From the users' perspective, different users have different standard when giving ratings. Some users tend to have a strict requirements for dining, so the ratings they give on Yelp will be generally low. Some users might be more tolerating, even though the quality of restaurants are not that satisfying, they are still giving quite decent ratings. So the underlying standard of each users is a factor that influences the outcome. Therefore, we go back to the Users dataset, and calculate the average ratings per user and add that information in our regression models.
From the business's perspective, their ratings are definitely related to their own quality. Since we only have data in a limited period of time, we might not be able to get a full picture of how the businesses perform over the years. However, wo do have their ratings on Yelp, which is a cumulated results over a longer period. So we go ahead and add that in too.
The plots below shows the relationship between users' average rating versus their rating for a particular restaurants and the relationship between restaurants Yelp ratings versus their ratings in reviews.
- multilevel models
Still, linear multilevel models don't suit our data
Therefore we try fitting multilevel logit models
- multilevel logit models
1) model building
In this model, we split the restaurants into two categories, those who have users' ratings lower than 3 stars, and those who have users' ratings equal or higher than three stars.
Our main objective is to find out whether we can use the sentiment which users' have shown in thier reviews to predict the ratings they might give to a certain restaurant. Besides the sentiment score of reviews, our predictors also include: indicator for restaurants' price range, parking availability and users' average ratings(all the ratings they have given on YELP/ numbers of reviews they have posted on YELP). However, by looking at our outcome data or looking at our residual plots when running a linear regression, we could see seperate trends, since the data contains repeated measurement for restaurants. Therefore, restaurants' public ratings (the one rating which shows up at the business page of a certain restaurant on YELP) is our group level predictor, which cover the information of different restaurants' random effect to our model outcome.
2) regression output
After running the regression, we find two predictors that have relatively big influence on users' ratings, the sentiment score of the review and users' average rating on YELP. On the other hand, whether the restaurant has parking slot and the price range of the restaurant doesn't matter much in users' rating process.
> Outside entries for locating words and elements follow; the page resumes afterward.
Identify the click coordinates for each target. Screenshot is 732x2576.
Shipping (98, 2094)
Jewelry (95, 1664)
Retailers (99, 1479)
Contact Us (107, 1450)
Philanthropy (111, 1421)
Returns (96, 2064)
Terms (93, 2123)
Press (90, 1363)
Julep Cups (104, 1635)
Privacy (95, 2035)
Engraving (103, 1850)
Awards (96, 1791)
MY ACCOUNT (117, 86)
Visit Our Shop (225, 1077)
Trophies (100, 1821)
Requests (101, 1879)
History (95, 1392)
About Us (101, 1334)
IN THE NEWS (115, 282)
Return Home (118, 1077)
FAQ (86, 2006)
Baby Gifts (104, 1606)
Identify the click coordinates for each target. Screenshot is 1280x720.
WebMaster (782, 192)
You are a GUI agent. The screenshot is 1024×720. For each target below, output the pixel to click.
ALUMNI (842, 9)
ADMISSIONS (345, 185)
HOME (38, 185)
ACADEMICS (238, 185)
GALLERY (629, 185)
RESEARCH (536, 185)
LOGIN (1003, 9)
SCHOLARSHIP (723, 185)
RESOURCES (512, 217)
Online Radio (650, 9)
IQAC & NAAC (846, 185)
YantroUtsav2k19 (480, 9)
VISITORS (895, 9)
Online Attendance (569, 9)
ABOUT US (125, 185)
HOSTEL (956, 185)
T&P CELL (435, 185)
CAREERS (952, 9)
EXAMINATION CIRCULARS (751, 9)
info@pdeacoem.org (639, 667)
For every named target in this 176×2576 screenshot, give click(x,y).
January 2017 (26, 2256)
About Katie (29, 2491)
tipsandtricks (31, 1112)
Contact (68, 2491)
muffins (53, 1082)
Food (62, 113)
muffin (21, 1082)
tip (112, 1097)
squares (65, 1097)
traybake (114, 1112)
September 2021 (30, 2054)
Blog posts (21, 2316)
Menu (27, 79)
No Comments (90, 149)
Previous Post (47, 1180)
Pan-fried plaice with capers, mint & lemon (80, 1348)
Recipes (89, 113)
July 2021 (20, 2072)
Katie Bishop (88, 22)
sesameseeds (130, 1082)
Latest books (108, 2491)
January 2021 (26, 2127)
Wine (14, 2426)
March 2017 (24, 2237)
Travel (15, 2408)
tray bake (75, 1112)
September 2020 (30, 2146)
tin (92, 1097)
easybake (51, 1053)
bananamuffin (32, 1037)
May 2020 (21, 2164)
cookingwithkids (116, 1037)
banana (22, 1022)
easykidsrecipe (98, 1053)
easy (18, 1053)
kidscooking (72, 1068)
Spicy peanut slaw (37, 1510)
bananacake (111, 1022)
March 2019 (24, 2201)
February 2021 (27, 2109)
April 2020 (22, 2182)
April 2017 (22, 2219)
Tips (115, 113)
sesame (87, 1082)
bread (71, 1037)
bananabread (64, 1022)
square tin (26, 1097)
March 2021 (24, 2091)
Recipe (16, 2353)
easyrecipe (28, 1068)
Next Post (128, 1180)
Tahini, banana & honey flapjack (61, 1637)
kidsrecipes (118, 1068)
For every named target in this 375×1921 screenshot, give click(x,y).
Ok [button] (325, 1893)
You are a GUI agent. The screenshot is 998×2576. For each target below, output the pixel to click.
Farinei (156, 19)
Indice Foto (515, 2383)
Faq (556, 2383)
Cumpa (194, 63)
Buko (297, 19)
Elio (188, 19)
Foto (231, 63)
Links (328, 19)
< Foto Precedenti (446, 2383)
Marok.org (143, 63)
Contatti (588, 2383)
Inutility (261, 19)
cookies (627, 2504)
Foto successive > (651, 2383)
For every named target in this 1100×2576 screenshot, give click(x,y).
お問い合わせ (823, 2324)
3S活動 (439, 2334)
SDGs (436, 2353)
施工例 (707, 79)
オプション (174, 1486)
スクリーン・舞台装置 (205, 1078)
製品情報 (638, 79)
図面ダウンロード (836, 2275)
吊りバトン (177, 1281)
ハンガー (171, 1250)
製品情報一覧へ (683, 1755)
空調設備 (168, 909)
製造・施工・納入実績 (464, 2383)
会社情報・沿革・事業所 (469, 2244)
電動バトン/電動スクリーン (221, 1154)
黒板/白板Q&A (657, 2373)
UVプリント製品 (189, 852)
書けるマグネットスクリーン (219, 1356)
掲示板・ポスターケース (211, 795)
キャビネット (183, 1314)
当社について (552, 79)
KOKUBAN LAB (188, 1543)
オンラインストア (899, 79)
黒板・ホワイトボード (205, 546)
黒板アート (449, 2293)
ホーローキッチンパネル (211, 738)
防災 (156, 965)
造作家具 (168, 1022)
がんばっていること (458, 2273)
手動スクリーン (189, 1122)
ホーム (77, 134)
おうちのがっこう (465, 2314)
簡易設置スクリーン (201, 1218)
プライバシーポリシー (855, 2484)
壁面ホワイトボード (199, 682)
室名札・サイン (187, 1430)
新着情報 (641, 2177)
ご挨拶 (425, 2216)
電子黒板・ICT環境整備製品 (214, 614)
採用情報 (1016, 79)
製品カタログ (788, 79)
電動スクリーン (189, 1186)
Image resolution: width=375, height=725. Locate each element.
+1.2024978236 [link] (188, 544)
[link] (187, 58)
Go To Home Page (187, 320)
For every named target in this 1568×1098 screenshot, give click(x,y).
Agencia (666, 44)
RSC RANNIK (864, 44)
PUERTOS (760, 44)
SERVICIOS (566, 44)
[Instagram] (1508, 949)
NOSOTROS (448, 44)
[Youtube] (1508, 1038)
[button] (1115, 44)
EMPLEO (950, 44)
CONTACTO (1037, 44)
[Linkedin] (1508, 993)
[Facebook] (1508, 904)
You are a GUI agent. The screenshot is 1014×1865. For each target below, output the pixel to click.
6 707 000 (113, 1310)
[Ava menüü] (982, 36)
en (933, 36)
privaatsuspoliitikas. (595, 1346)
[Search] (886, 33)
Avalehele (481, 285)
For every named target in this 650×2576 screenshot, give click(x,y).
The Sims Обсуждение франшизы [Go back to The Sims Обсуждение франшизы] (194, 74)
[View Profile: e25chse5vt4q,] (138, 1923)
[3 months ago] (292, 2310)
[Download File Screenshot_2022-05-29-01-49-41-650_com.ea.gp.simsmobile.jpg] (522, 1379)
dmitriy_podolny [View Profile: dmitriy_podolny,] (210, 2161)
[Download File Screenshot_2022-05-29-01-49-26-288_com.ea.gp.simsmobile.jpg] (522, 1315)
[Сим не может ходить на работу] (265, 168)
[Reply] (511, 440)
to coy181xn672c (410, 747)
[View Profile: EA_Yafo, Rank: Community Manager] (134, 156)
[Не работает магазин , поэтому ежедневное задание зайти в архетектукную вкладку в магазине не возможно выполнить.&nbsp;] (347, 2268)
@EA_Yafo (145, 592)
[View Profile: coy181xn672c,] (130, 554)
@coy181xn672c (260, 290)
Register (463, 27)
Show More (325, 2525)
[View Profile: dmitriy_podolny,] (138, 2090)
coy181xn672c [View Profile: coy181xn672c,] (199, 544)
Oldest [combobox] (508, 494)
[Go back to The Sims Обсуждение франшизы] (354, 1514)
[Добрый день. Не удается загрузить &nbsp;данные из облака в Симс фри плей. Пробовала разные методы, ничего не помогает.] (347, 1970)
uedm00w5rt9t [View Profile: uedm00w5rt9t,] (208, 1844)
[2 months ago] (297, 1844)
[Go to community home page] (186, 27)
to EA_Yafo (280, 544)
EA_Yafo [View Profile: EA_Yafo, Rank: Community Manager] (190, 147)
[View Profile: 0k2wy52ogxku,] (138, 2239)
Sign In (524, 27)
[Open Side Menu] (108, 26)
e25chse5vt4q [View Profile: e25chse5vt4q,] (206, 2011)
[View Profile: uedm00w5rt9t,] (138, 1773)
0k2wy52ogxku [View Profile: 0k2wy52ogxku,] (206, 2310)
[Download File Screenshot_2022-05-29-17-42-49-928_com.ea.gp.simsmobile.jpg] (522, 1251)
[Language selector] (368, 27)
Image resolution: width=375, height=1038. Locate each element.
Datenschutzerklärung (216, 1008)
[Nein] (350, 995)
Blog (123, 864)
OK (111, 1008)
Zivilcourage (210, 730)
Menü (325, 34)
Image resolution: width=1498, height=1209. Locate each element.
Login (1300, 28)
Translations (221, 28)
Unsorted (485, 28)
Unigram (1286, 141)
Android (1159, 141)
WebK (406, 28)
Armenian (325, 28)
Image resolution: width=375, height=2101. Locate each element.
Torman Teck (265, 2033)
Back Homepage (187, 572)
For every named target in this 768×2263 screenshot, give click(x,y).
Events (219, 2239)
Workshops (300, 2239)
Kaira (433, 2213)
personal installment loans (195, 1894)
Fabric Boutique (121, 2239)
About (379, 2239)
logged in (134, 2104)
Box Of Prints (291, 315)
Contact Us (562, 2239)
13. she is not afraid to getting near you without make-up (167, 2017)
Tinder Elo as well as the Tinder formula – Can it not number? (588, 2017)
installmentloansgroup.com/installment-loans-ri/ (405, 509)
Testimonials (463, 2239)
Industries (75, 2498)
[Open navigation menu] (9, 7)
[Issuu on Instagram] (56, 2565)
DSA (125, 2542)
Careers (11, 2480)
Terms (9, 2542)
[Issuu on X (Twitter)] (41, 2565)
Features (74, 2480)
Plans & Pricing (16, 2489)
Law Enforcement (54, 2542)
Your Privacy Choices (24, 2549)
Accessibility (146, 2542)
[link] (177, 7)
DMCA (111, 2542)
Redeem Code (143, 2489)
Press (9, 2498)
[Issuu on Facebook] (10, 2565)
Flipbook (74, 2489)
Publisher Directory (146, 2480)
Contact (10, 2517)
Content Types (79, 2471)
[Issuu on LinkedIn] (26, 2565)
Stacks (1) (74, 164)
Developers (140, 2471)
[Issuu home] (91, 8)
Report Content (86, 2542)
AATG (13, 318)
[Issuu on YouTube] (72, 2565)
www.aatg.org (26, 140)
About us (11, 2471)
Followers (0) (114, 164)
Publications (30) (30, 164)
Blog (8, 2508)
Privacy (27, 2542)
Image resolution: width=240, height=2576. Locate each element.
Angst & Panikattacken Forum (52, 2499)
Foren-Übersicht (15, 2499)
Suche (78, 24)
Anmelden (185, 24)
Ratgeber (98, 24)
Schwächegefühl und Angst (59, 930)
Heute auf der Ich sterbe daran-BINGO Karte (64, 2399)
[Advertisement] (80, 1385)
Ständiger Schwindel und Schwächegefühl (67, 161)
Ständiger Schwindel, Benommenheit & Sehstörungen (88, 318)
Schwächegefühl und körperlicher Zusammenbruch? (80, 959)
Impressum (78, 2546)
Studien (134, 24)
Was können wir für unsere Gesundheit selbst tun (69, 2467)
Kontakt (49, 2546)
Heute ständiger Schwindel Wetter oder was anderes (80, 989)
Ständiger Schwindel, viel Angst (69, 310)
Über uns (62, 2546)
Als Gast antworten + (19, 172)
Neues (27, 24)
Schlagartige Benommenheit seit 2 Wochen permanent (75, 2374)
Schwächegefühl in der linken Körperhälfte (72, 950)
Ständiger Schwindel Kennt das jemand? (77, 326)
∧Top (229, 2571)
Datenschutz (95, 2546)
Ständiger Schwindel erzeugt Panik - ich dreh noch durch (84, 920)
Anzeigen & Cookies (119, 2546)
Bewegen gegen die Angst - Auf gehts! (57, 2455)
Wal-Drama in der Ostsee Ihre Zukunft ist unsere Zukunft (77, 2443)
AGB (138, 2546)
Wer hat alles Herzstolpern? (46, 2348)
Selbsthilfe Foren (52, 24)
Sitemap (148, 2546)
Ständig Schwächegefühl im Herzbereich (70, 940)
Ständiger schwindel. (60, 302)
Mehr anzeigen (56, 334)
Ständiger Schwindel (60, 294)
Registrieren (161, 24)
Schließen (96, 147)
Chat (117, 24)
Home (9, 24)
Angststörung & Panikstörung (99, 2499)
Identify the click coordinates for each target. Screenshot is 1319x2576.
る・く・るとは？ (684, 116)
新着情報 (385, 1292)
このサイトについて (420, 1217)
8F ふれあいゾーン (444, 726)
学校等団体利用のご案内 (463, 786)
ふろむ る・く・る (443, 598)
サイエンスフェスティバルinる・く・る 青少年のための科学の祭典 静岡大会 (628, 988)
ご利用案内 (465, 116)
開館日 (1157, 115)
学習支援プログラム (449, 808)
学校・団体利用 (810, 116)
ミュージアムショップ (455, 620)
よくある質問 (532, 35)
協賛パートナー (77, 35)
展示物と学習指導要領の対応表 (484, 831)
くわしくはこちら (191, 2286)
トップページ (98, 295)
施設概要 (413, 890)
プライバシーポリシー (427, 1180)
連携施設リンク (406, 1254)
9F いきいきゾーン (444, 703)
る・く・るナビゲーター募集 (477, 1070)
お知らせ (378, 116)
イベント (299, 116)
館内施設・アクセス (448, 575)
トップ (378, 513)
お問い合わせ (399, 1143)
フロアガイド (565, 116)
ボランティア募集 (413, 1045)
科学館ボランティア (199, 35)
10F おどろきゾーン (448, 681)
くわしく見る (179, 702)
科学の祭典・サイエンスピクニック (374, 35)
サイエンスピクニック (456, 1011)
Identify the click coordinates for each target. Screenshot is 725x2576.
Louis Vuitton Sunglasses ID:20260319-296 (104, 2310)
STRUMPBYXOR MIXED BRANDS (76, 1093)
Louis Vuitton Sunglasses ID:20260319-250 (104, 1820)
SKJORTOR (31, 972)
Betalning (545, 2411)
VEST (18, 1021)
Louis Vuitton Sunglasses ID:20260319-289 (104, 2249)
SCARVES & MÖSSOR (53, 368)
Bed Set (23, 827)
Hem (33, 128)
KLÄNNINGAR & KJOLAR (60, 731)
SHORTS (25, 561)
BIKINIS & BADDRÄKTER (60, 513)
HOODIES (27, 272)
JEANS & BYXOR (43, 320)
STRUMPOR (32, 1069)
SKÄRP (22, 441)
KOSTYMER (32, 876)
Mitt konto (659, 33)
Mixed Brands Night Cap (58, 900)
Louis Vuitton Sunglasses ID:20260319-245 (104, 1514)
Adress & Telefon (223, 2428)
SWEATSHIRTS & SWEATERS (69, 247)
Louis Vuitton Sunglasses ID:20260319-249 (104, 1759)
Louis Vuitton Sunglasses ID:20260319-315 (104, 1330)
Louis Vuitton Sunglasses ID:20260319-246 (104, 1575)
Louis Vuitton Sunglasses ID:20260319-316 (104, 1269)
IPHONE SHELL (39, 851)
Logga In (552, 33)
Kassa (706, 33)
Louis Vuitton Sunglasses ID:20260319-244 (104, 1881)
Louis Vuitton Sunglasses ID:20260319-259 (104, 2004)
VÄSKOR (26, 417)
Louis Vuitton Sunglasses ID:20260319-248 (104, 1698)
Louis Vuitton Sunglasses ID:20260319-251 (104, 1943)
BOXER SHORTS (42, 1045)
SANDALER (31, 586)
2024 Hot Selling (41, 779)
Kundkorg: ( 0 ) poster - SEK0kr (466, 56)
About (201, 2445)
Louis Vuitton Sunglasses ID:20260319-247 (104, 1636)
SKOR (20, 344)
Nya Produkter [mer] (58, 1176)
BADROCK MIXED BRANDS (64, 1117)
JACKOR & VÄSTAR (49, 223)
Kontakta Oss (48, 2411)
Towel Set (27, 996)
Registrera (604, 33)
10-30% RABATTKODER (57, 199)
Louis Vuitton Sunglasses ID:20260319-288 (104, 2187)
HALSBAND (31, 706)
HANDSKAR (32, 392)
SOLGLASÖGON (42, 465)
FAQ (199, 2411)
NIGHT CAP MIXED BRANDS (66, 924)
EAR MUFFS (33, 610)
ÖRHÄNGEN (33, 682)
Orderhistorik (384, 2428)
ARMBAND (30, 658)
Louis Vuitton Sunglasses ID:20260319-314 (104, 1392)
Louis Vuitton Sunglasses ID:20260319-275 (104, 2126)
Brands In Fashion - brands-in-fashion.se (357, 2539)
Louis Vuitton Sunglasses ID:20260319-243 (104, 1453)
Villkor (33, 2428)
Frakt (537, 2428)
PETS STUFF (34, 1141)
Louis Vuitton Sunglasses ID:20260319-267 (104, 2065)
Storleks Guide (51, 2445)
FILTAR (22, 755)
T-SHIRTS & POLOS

The results are quite intuitive, people who express positve emotions in their reviews tend to give higher ratings, and people who have the habit, although we don't know the exact reason why, of giving decent ratings tend to give higher ratings. Of course, among these two factors, sentiment score plays a more important role when predicting ratings.
3) model checking
How do our model perform when used to predict ratings?
To know that, we run predictive checkings. The results are shown below.
On the left side is the prediction value, on the right side is our original data. Honestly, the distributions are similar, but our model is definitely over estimate the difference between two categories.
Hence, we run a chi square test to see if the two distribution are really different.
Well, it's not! 💃
4) discussion and implication
Using sentiment score to predict ratings can be fun, but it is not that accurate. Well it can tell whether a restaurant has above average quality or below, it is difficult to predict mild difference in ratings. After all, different person has different language habit and rating habit. People tend to go write reviews when the service they receive is remarkably pleasant or remarkably unpleasant. Some people swear when they really hate something and some people swear when they really love something. Some do both. These are all information that might affect our model but we are not taking into account of right now. Not to mention the circumstances that we discussed before, where sentiment words are not adjectives but nouns.